Problem to solve:
Can you rewrite the items below starting at the line containing "The image size is (730, 610)." and ending at the last line of the items, both included, with the requests kept and every coordinate in the answers scaled by 1.75 and rounded to a whole number, halves up? Leave the pictures out of your answer.

Click-target data
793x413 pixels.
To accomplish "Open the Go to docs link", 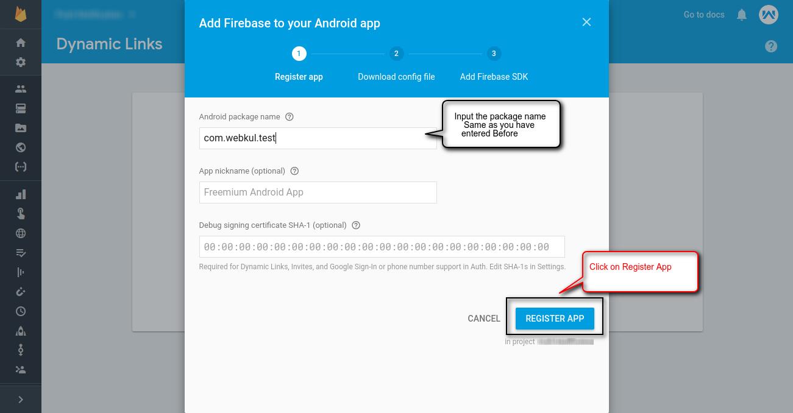I will (x=704, y=15).
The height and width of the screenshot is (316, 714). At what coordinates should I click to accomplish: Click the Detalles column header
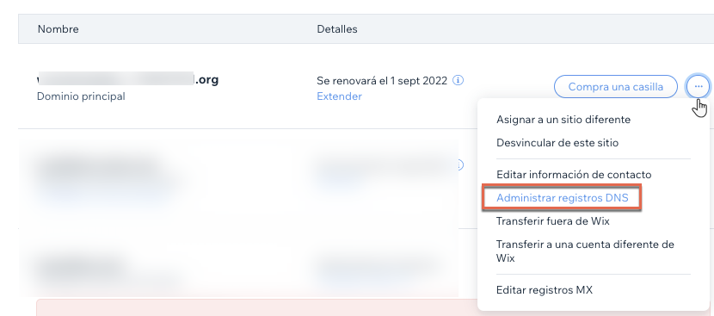(x=337, y=29)

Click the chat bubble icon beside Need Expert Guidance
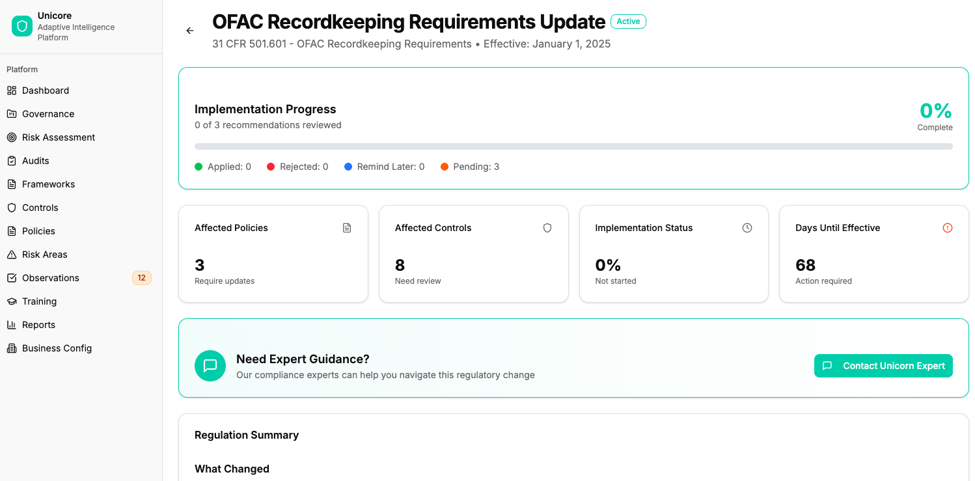(210, 366)
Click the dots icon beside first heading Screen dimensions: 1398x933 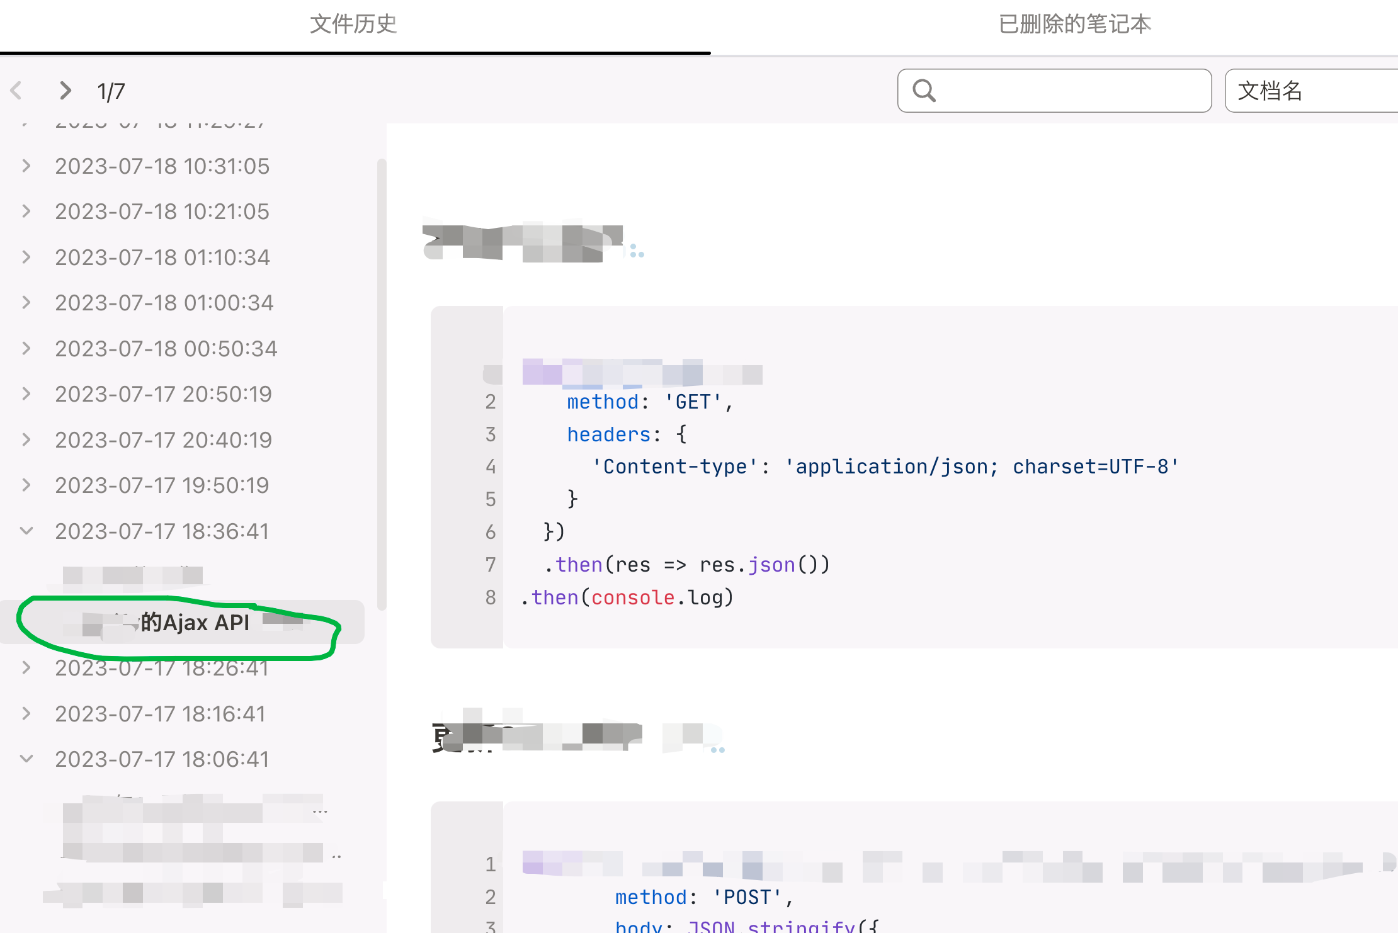637,251
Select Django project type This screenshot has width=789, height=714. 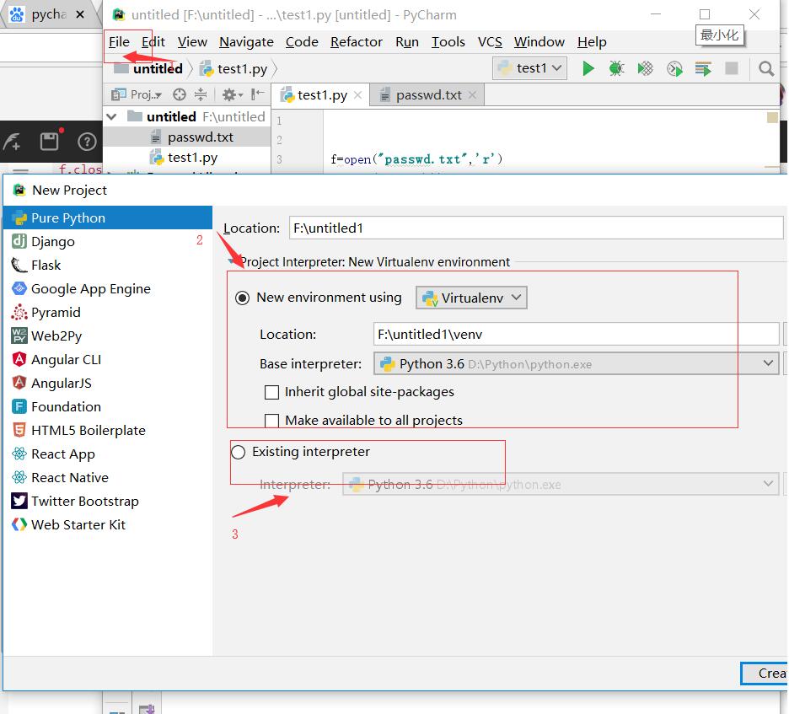tap(53, 241)
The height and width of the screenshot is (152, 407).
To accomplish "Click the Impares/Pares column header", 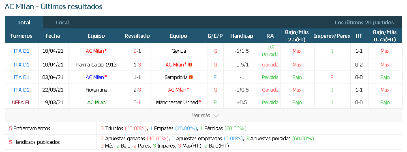I will [x=332, y=36].
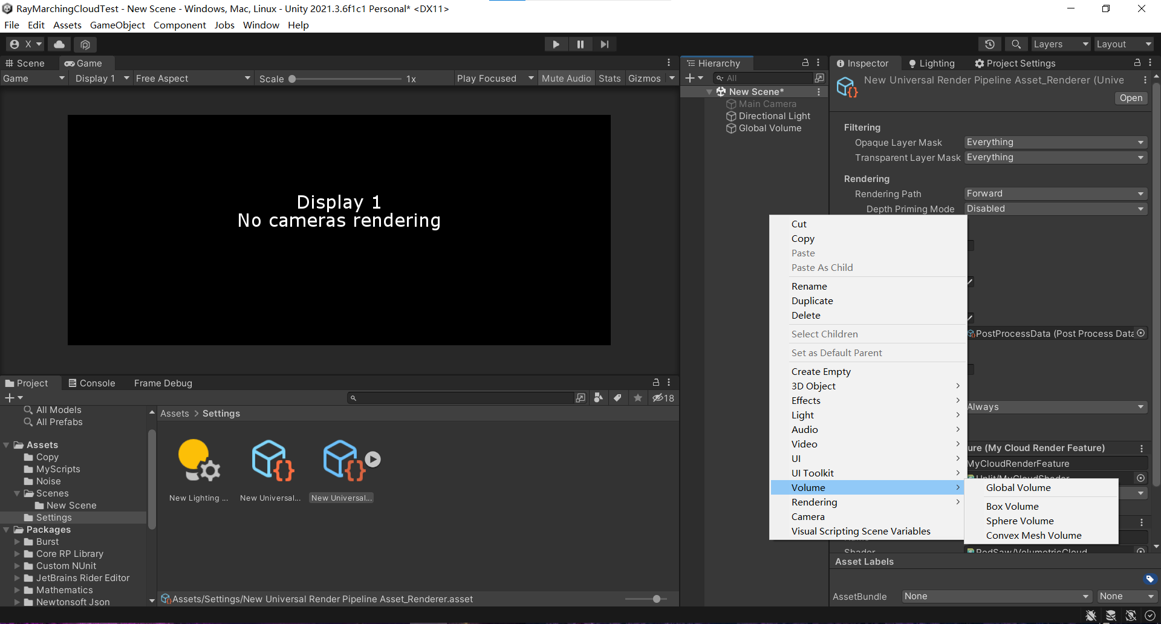1161x624 pixels.
Task: Click the Step frame button
Action: tap(604, 44)
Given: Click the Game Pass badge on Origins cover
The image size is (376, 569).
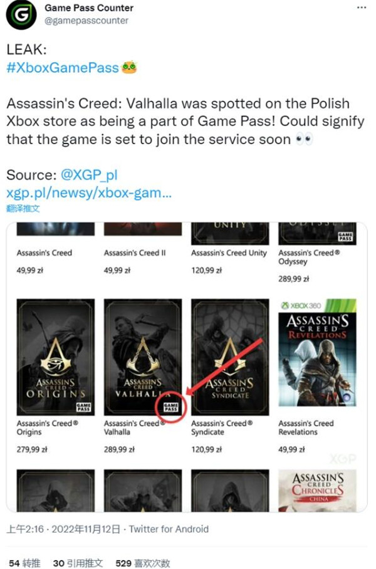Looking at the screenshot, I should tap(83, 407).
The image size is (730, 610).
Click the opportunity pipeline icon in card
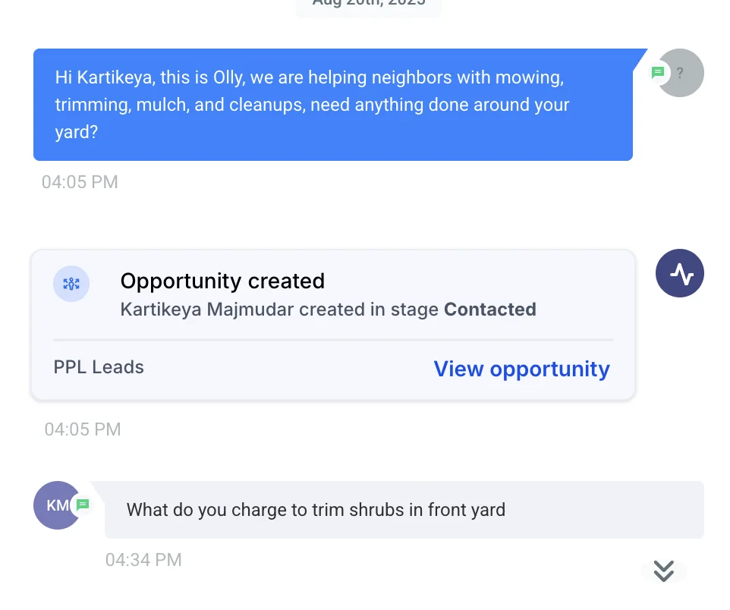click(71, 284)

Expected answer:
The image size is (730, 610).
Click the opportunity pipeline icon in card
click(124, 497)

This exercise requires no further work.